[Opening INPUT RECORDS section]
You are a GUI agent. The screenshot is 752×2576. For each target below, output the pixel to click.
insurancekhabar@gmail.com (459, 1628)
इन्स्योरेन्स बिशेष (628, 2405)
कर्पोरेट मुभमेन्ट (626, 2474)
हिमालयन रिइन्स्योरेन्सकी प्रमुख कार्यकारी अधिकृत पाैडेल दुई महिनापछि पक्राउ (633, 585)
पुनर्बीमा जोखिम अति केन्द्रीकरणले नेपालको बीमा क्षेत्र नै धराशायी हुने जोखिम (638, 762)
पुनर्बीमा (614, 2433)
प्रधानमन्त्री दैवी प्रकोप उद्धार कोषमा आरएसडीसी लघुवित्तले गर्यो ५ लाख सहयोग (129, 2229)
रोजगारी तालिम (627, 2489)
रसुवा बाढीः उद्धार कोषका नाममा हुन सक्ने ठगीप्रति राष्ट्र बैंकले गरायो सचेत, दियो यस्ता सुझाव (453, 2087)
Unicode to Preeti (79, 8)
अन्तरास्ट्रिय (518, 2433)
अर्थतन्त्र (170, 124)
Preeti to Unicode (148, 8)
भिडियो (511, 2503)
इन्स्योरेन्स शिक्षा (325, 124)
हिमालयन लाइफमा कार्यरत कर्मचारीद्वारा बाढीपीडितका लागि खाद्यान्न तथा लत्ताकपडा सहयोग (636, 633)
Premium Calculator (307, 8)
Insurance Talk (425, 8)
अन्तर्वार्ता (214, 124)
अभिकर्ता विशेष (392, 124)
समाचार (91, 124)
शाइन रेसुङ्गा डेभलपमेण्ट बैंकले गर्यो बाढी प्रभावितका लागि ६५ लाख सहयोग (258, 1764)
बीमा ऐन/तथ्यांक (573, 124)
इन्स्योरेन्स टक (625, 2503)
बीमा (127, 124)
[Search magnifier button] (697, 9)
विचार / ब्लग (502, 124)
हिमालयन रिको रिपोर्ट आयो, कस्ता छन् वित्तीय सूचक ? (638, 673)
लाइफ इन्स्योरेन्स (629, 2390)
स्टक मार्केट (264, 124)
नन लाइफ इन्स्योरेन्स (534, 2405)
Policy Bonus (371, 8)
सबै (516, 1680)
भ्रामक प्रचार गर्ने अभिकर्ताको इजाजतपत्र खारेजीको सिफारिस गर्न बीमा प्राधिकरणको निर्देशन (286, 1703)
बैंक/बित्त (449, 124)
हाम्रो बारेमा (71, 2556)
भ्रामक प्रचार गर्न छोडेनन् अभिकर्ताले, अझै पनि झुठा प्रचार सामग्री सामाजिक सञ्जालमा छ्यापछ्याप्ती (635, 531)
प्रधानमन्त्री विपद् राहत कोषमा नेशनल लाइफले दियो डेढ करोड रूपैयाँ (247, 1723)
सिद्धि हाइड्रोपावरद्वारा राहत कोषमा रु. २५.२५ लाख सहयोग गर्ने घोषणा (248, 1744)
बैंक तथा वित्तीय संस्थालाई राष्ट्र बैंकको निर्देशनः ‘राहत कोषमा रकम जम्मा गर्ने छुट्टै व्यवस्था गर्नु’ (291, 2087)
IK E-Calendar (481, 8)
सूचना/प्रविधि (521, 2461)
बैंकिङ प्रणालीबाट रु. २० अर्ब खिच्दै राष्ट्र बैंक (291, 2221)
[Closing INPUT RECORDS section]
> [WHAT YOU HAVE TO DO]
Nothing but the lines from the one containing "सबै (516, 1680)" through the end of the entries belongs in the answer; repeat them exactly.

> [SOLUTION TO THE PROBLEM]
सबै (516, 1680)
भ्रामक प्रचार गर्ने अभिकर्ताको इजाजतपत्र खारेजीको सिफारिस गर्न बीमा प्राधिकरणको निर्देशन (286, 1703)
बैंक/बित्त (449, 124)
हाम्रो बारेमा (71, 2556)
भ्रामक प्रचार गर्न छोडेनन् अभिकर्ताले, अझै पनि झुठा प्रचार सामग्री सामाजिक सञ्जालमा छ्यापछ्याप्ती (635, 531)
प्रधानमन्त्री विपद् राहत कोषमा नेशनल लाइफले दियो डेढ करोड रूपैयाँ (247, 1723)
सिद्धि हाइड्रोपावरद्वारा राहत कोषमा रु. २५.२५ लाख सहयोग गर्ने घोषणा (248, 1744)
बैंक तथा वित्तीय संस्थालाई राष्ट्र बैंकको निर्देशनः ‘राहत कोषमा रकम जम्मा गर्ने छुट्टै व्यवस्था गर्नु’ (291, 2087)
IK E-Calendar (481, 8)
सूचना/प्रविधि (521, 2461)
बैंकिङ प्रणालीबाट रु. २० अर्ब खिच्दै राष्ट्र बैंक (291, 2221)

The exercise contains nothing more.